1. Muß der Kaufmann, der einen Angestellten die Briefe, welche Verhandlungen über den Abschluß eines Geschäfts enthalten, namens der Firma schreiben und unterzeichnen läßt, diesen Angestellten als Handlungsbevollmächtigten gelten lassen?
2. Trifft dies auch dann zu, wenn der Angestellte erklärt, das Gebot des anderen Teiles erst seinem abwesenden Geschäftsherrn übermitteln zu müssen, und nach einiger Zeit mündlich ein neues Gebot macht?

Tatbestand

Die Klägerin, verlangt von den Erben des verstorbenen Alleininhabers der Firma L. S. & Co, 14150 M Schadensersatz wegen Nichtlieferung von 134 Ballen ungarischen Tabaks, welche ihr angeblich die genannte Firma im Februar 1916 durch Vermittlung des Maklers R. verkauft haben soll.

Die Partie, aus der die 134 Ballen stammten, hatte der Handlungsgehilfe der Firma. W,, schon im Dezember 1916 im Auftrage seines Geschäftsherrn dem R. schriftlich angestellt. Dieses Schreiben wie überhaupt die meisten Briefe der Firma war mit Einverständnis des Inhabers von W. namens der Firma unterzeichnet worden, obgleich er weder allgemeine noch besondere Handlungsvollmacht befaß. Das Angebot führte damals nicht zum Abschluß. Im Februar 1916 bot dann R. für die Klägerin telephonisch I.85 M für das Kilo. W. antwortete, der Geschäftsinhaber sei verreist, das Angebot müsse nachtelegraphiert werden. Tatsächlich erhielt er von S. die telegraphische Anweisung, daß die Sache nicht ihn, sondern den Kaufmann D. - welchem der Tabak gehörte - anginge. Infolge Rücksprache mit diesem erklärte dann W. dem R., daß mindestens 1,95 M verlangt würden. R. erhielt die Zustimmung der Klägerin und übersandte der Firma L. S. & Co. entsprechenden Schlußschein. Der Firmeninhaber lehnte dann aber die von ihm verlangte Lieferung des Tabaks mit der Erklärung ab, daß er der Klägerin nichts verkauft habe. Die Beklagten hielten dementsprechend der Klage entgegen, daß W. nicht ermächtigt gewesen sei, für die Firma abzuschließen.

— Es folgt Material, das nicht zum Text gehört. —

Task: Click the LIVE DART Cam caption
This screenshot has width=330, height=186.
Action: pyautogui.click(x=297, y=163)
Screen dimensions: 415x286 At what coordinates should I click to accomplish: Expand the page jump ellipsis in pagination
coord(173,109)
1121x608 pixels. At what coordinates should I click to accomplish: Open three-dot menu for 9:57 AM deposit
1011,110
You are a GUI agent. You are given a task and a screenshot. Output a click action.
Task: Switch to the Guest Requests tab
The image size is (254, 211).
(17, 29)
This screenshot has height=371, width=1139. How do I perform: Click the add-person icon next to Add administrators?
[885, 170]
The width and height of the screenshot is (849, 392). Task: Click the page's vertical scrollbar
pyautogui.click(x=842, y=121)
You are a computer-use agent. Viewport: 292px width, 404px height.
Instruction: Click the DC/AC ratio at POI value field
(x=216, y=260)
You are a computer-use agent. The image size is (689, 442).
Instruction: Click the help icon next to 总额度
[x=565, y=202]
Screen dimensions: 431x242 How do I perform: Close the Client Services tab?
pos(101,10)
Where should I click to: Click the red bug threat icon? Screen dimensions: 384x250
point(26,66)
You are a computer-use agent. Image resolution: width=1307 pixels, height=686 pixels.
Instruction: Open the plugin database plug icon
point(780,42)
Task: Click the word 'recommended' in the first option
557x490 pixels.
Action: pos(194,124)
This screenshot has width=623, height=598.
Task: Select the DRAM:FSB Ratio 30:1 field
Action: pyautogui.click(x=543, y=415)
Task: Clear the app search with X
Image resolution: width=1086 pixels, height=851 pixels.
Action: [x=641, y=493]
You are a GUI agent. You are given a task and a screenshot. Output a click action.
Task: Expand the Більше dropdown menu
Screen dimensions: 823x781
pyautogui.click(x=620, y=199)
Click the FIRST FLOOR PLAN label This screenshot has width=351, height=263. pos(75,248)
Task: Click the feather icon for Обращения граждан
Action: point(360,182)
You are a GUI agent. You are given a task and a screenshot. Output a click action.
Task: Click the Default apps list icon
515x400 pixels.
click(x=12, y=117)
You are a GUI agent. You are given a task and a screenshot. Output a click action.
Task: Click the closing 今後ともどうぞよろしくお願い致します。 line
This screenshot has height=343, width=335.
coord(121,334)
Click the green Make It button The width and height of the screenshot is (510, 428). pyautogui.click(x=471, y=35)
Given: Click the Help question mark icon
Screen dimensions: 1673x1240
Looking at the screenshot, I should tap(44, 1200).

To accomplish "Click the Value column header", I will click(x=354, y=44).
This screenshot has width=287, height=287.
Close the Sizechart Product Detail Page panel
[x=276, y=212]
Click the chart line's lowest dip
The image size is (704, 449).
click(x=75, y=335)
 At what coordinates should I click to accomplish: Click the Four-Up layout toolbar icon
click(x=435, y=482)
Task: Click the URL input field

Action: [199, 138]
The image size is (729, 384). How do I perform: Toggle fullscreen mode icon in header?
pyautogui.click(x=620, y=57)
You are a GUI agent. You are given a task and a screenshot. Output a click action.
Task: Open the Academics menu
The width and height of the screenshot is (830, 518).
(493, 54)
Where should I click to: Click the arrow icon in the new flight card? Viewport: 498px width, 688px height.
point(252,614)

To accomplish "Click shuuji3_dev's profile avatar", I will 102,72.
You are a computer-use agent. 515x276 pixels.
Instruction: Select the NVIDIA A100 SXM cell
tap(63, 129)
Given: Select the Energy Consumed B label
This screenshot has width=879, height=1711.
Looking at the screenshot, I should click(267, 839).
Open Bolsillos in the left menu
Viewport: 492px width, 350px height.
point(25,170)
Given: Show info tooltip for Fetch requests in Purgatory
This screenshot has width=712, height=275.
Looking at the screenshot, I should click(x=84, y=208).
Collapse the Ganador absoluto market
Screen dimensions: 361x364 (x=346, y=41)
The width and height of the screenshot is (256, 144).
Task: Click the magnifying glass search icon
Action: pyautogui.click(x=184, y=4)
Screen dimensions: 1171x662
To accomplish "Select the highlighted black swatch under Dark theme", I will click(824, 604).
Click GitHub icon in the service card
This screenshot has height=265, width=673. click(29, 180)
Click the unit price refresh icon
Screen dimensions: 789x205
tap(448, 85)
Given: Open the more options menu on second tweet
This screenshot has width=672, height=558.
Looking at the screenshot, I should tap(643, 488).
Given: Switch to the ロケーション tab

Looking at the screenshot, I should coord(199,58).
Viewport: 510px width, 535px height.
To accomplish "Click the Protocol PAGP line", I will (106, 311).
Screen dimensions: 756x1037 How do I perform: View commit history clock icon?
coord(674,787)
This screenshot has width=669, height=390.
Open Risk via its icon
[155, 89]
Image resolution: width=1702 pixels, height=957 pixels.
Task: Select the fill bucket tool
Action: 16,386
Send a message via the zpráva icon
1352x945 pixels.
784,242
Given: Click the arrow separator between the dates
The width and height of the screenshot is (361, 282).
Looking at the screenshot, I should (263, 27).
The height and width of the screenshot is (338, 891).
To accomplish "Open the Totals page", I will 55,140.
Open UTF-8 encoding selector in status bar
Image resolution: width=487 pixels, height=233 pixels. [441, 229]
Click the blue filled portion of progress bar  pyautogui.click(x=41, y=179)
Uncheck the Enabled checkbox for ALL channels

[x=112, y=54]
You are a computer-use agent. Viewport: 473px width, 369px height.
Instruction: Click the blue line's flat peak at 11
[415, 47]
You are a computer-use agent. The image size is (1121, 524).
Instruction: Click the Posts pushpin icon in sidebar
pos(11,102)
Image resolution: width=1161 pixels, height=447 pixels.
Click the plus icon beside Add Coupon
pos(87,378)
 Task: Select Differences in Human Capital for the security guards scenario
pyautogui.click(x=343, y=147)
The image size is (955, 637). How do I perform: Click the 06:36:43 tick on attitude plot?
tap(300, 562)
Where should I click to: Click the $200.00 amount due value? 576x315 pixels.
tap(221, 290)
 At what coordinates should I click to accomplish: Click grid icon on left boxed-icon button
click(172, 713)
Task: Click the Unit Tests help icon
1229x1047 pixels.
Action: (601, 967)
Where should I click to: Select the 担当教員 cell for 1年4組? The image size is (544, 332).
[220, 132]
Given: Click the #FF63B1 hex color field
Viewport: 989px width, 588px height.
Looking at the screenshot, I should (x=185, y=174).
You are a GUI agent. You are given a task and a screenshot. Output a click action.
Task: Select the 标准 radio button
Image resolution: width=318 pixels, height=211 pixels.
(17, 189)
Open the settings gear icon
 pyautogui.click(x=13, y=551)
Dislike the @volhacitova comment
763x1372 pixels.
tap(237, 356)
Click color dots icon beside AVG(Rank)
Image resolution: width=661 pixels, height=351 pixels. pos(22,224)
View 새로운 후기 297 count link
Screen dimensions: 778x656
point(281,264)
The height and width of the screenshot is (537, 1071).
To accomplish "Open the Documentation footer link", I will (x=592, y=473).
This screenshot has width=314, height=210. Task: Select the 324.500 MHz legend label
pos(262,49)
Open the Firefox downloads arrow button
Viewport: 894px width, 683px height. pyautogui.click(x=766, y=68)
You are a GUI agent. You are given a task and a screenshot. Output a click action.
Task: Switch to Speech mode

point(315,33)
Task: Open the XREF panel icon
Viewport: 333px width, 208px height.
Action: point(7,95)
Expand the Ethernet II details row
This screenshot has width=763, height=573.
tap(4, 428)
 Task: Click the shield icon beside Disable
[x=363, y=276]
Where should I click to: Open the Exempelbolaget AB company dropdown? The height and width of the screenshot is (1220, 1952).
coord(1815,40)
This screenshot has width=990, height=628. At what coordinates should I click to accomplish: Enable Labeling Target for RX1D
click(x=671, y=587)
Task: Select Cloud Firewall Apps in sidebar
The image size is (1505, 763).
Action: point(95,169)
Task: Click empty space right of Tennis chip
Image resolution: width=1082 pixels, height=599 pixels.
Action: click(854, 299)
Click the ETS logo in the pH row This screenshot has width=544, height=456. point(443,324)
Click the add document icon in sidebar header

Der erste Richter wies die Klage ab. Die Berufung der Klägerin wurde zurückgewiesen. Auf die Revision hob das Reichsgericht das Berufungsurteil auf.

Gründe

Das Berufungsgericht hat ausgeführt, die Tatsache, daß der verstorbene S. seine Briefe regelmäßig durch W. nicht nur habe schreiben sondern auch habe unterzeichnen lassen, sei zwar an sich unter Umständen geeignet, den W. nach außen als abschlußberechtigt erscheinen zu lassen, im vorliegenden Falle werde aber solche Annahme durch die Erklärung W.'s, er müsse das Angebot R.'s erst seinem Geschäftsherrn bekanntgeben, ausgeschlossen. Unter diesen Umständen habe sich die Klägerin auf eine etwaige spätere Annahmeerklärung W.'s nicht verlassen dürfen.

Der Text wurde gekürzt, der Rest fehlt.